在經典好萊塢鼎盛時期的20世紀30-50年代,美國電影工業的半壁江山是由來自世界各國的外國電影人撐起的。弗裡茨·朗、比利·懷爾德、劉别謙、道格拉斯·瑟克、邁克爾·柯蒂斯、奧托·普萊明格這些從歐洲流亡到美國的電影人奠定了那個時期好萊塢主流電影的風格基礎,甚至連讓·雷諾阿,馬克斯·奧菲爾斯這樣醉心于藝術表達的導演都會在二戰期間碾轉來到好萊塢一展身手。我們甚至可以這樣下結論:沒有好萊塢這座熔爐一般的電影工廠以前所未有的文化開放态度将世界各地的電影精英(導演、演員和技術人員)招緻麾下,它無法在那黃金時期的三十年間産生如此巨大的影響力。

■ 所附資料 ■
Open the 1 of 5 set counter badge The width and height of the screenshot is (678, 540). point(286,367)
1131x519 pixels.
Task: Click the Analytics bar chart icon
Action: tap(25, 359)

■ 任務說明 A ■
將閱讀材料中從「在經典好萊塢鼎盛時期的20世」到「十年間産生如此巨大的影響力。」一段更新後重新寫出,把其中的「電影工廠」換成「電影製片廠」。
■ 任務說明 B ■
按照閱讀材料,經典好萊塢的鼎盛時期是在哪個年代?

■ 正確答案 A ■
在經典好萊塢鼎盛時期的20世紀30-50年代,美國電影工業的半壁江山是由來自世界各國的外國電影人撐起的。弗裡茨·朗、比利·懷爾德、劉别謙、道格拉斯·瑟克、邁克爾·柯蒂斯、奧托·普萊明格這些從歐洲流亡到美國的電影人奠定了那個時期好萊塢主流電影的風格基礎,甚至連讓·雷諾阿,馬克斯·奧菲爾斯這樣醉心于藝術表達的導演都會在二戰期間碾轉來到好萊塢一展身手。我們甚至可以這樣下結論:沒有好萊塢這座熔爐一般的電影製片廠以前所未有的文化開放态度将世界各地的電影精英(導演、演員和技術人員)招緻麾下,它無法在那黃金時期的三十年間産生如此巨大的影響力。

■ 正確答案 B ■
20世紀30-50年代。